++++ Data provided ++++

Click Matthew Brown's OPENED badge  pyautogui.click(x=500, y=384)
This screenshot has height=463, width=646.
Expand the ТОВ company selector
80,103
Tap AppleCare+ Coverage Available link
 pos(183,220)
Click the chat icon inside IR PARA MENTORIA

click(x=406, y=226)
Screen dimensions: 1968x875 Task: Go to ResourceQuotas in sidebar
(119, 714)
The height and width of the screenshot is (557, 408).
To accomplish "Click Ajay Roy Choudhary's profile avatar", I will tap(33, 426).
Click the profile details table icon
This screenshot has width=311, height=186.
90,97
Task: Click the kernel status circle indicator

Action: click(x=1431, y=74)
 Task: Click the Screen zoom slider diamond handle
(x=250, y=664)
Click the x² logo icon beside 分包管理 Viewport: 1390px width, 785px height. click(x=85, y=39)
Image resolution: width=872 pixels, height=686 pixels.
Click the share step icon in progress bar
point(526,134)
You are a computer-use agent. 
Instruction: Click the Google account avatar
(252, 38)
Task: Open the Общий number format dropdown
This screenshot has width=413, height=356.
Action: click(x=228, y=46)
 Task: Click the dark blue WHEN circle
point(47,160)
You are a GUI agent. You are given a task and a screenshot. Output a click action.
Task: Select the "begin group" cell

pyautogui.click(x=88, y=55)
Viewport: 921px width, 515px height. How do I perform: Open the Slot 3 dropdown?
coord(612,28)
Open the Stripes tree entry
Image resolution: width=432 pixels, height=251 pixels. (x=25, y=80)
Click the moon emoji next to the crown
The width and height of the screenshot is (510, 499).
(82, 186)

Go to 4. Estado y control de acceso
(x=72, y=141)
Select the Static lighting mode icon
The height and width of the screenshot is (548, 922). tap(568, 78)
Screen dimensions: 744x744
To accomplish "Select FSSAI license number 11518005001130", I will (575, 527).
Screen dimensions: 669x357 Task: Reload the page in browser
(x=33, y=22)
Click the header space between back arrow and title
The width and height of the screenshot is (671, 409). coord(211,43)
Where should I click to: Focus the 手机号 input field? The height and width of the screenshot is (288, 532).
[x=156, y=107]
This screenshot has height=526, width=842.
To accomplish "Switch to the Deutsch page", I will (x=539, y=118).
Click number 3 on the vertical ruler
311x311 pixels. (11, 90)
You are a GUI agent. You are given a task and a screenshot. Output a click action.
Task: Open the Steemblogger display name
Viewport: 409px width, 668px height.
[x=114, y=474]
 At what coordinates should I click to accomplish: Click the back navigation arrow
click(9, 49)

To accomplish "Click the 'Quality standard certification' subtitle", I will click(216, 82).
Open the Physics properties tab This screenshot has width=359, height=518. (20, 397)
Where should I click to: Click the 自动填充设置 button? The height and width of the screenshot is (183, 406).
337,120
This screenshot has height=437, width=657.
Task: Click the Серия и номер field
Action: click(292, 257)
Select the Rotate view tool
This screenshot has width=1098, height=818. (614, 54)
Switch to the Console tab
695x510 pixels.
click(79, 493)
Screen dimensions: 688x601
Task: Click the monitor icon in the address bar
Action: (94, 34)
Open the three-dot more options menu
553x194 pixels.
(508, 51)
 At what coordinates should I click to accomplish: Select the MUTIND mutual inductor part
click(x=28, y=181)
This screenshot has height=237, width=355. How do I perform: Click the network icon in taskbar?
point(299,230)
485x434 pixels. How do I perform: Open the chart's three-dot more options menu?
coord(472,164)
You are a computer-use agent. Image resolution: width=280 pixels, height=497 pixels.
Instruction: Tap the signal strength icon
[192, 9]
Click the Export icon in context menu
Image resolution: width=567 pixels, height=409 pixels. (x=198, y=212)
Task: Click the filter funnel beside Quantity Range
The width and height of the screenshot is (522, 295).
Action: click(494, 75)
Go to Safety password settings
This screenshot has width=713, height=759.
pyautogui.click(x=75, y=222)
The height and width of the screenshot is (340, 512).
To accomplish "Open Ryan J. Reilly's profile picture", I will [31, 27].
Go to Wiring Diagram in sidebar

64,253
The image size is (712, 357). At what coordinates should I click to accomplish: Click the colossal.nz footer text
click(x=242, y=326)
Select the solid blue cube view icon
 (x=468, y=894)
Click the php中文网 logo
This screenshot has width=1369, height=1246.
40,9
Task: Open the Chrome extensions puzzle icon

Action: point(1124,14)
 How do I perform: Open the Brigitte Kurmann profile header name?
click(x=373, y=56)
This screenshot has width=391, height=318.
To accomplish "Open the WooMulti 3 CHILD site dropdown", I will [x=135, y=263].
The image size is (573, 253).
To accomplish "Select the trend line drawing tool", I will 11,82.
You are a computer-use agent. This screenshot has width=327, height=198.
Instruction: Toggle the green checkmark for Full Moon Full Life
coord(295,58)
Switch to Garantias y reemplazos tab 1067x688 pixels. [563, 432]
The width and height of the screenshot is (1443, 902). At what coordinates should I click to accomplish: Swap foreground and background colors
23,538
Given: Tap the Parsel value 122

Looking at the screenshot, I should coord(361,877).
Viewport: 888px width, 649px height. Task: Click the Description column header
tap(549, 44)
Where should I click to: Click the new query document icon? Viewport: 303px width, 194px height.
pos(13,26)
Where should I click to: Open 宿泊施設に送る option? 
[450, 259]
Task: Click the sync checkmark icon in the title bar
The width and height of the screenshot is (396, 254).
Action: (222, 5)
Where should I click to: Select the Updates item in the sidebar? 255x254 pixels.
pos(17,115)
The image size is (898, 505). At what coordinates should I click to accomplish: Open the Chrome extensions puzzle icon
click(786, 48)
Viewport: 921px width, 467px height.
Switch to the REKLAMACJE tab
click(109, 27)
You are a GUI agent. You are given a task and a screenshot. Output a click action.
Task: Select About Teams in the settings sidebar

++++

Your task is to quote, without any alteration, the lines running from the top of the records to the line that holds "The height and width of the screenshot is (557, 408).", both included.

Click Matthew Brown's OPENED badge  pyautogui.click(x=500, y=384)
This screenshot has height=463, width=646.
Expand the ТОВ company selector
80,103
Tap AppleCare+ Coverage Available link
 pos(183,220)
Click the chat icon inside IR PARA MENTORIA

click(x=406, y=226)
Screen dimensions: 1968x875 Task: Go to ResourceQuotas in sidebar
(119, 714)
The height and width of the screenshot is (557, 408).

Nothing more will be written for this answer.